Pembrolizumab Improves DFS Without Compromising HRQOL in High-Risk Muscle-Invasive Urothelial Carcinoma
Clinical Summary:
- Design/Population: Phase 3 AMBASSADOR trial assessing health-related quality of life in 560 patients with high-risk muscle-invasive urothelial carcinoma randomized to adjuvant pembrolizumab or observation after radical surgery.
- Key Outcomes: At 12 months, no statistically significant or clinically meaningful differences in patient-reported outcomes were observed between treatment arms across EQ-5D-5L, EORTC QLQ-C30, and BLM30 measures.
- Clinical Relevance: These findings indicate that the disease-free survival benefit of adjuvant pembrolizumab is achieved without compromising health-related quality of life, further supporting its use in the adjuvant setting.
Ronald Chen, MD, University of Kansas Medical Center, Kansas City, Kansas, reviews results from the AMBASSADOR trial evaluating health-related quality of life (HRQOL) in patients with high-risk muscle-invasive urothelial carcinoma receiving adjuvant pembrolizumab after radical surgery.
While pembrolizumab previously demonstrated a significant improvement in disease-free survival compared with observation, patient-reported outcomes at 12 months showed no statistically significant or clinically meaningful differences between treatment arms across multiple HRQOL measures.
These findings, presented at the 2026 ASCO Annual Meeting in Chicago, Illinois, suggest that adjuvant pembrolizumab can improve clinical outcomes without compromising quality of life, further supporting its use in this patient population.
Transcript:
Hi, I'm Dr Ronald Chen. I'm Professor and Chair of Department of Radiation Oncology at University of Kansas Medical Center. I am talking about the quality of life results of the AMBASSADOR Randomized trial.
The AMBASSADOR trial was for a patient population with high-risk urothelial carcinoma who've had radical surgery. High-risk patients are those who've had radical surgery and if they did have neoadjuvant chemotherapy, they still had significant residual disease at the time of surgery, or if they didn't have neoadjuvant therapy, they had pathologic T3T4 or node-positive or positive margins at surgery. For these patients who have high-risk urothelial carcinoma, after surgery they still have a 60% to 70% chance of recurrence. There's an unmet need for adjuvant therapy to improve the outcomes for these patients.
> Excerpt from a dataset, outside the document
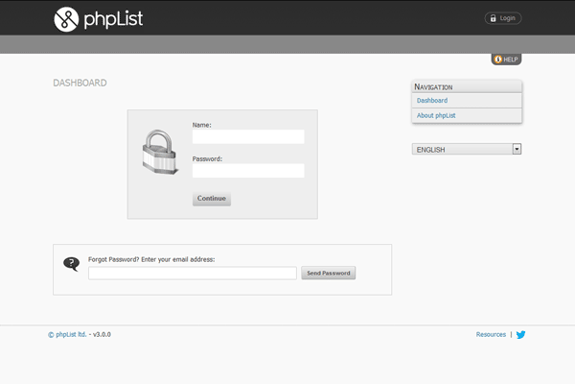Image resolution: width=575 pixels, height=384 pixels.
Task: Open the Resources link in the footer
Action: coord(491,335)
The AMBASSADOR trial randomized 702 patients to adjuvant pembrolizumab for a year vs observation. The primary results of this trial were published by Apolo et al. in New England Journal of Medicine in 2025 and it showed that adjuvant pembrolizumab doubled the disease-free survival from 14 months to 29 months, so a significant improvement in patient outcomes. But what's also important is that patients don't just want to know the disease control of treatment. They also want to know the quality of life impact of adjuvant therapy.
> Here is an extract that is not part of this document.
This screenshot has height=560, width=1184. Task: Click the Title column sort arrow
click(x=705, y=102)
What I'm presenting here at ASCO this year is the quality of life part of the AMBASSADOR trial. What we found in the quality of life results in this trial is that adjuvant pembrolizumab increased patient-reported fatigue, increased patient-reported dyspnea, which is shortness of breath. These patient-reported side effects also were associated with increased decline in physical function and physical function means the ability to perform activities of daily living or strenuous activities. It also impacted their ability to fulfill certain roles such as work and hobbies, but there was no impact on overall quality of life.
The overall message from this overall trial, including the disease outcome, quality of life outcome, is that for these patients with high-risk urothelial carcinoma after radical surgery, adjuvant pembrolizumab significantly improves disease control. It has some side effects like dyspnea and fatigue. There is modest impact on physical function and ability to work, but no impact on overall quality of life. This is important because physical function and ability to work and perform activities is something that with better survivorship care, supportive care, physical therapy, for example, we can actually mitigate. The adjuvant pembrolizumab should be recommended for a lot of patients because of the benefit and disease control and a quality of life impact is something that we should do something about.
Source:
Chen RC, Dueck AC, Fruth B, et al. Health-related quality of life (HRQOL) with pembrolizumab or observation for high-risk muscle-invasive urothelial carcinoma after surgery: Results from the AMBASSADOR randomized trial (Alliance A031501). Presented at the ASCO Annual Meeting. May 29 - June 2, 2026. Chicago, Illinois. Abstract 4513.